Besides wealth, how else might we fall into this trap? Consider our careers. We can attend every service and Bible study, but if it isn’t God alone which gives our lives meaning, then we have an idol problem. Our hearts’ devotion is rightfully God’s, and if we devote ourselves to God and career, we’re as guilty as the rich young ruler. There’s nothing wrong with having a successful career, but God wants to sit alone on the throne of our hearts.
Consider our families. God has blessed us with families, and there is nothing wrong with nurturing and cherishing our loved ones. Nevertheless, families can become an idol, if we allow them to share God’s throne in our hearts. Certainly, God intends for us to devote a great deal of attention to our children and spouse. But are we motivated by our greater devotion to God, or are we motivated for selfish reasons?
Entertainment and leisure can also divide our loyalties (an unpopular topic during football season, to be sure).
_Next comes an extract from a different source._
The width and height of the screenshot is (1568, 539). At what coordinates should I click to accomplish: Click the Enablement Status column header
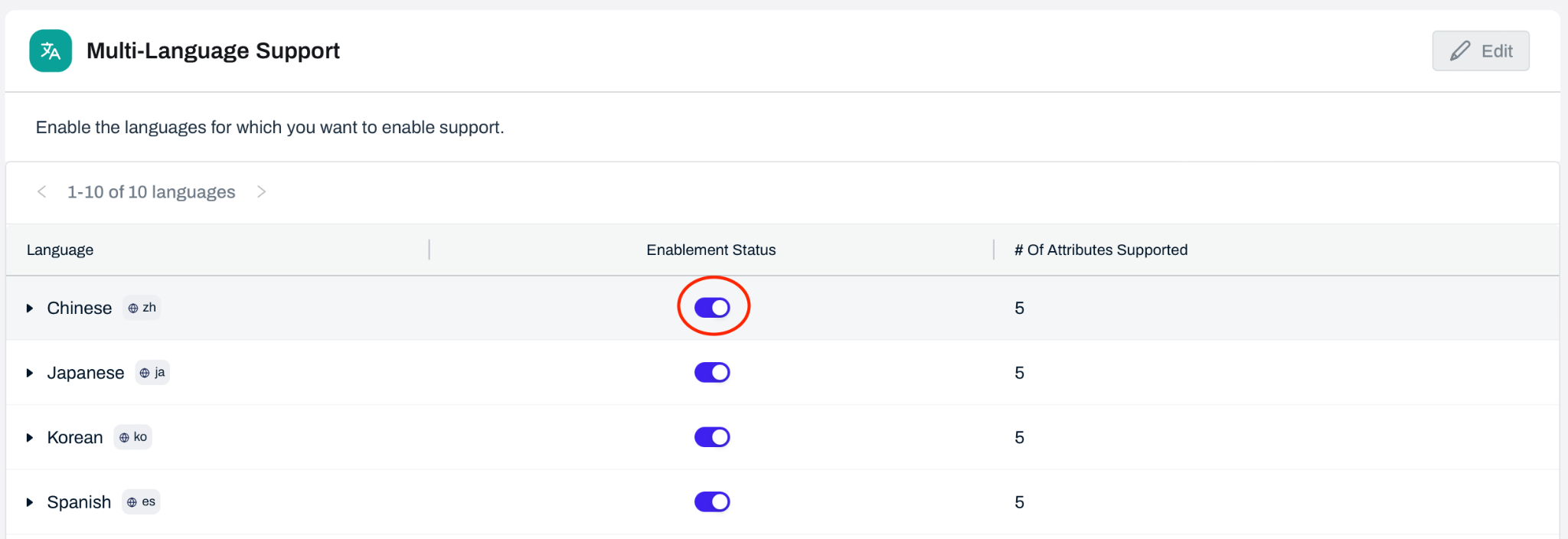[x=710, y=250]
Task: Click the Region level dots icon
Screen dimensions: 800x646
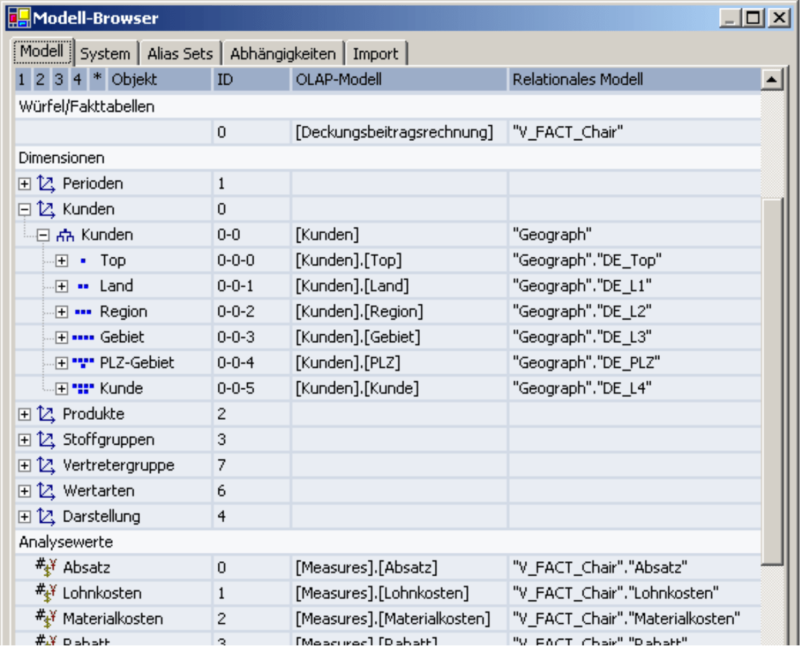Action: point(83,312)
The Sunday Night Football theme song states, "I’ve been waiting all day ‘till Sunday night," but what about Sunday morning? Do we anticipate the assembly of the saints, or are we waiting for it to be over, so we can catch the game? What are we thinking about during worship, when our favorite team has a playoff game that afternoon? We may treat God as number one by missing part of that game in favor of worship services, but should we be so enthralled with a carnal game?
Education can also be idolatrous, if we’re not careful. As parents, we stress education to our children, because it’s important and can open many doors here on this Earth. But do we emphasize their spiritual education with the same enthusiasm? We can busy ourselves with so much school-related activities, we send the message to our children that, even though God is number one, there are other gods to be worshipped as well. Many people devote their lives to education, but the Preacher says: "of making many books there is no end, and much study is wearisome to the flesh." (Ecclesiastes 12:12)
There’s also the false god of politics. I often see more fervent evangelism for a political party than for the King of Kings. So how does that make a jealous God feel? The power of salvation doesn’t issue from Washington DC, but so much of our world believes in governmental power above all. In reality, governments only have power because it is the will of God. So, the worship of government is worship of the creature, rather than the creator, and worship of anything other than our Creator is idolatry.
Ultimately anything, even things that are not inherently bad, can provoke our God’s jealousy, if we make God share His throne. Instead of making God “number one” in our lives, let’s make Him the only one, having no other gods in His presence and putting away all idols from our hearts.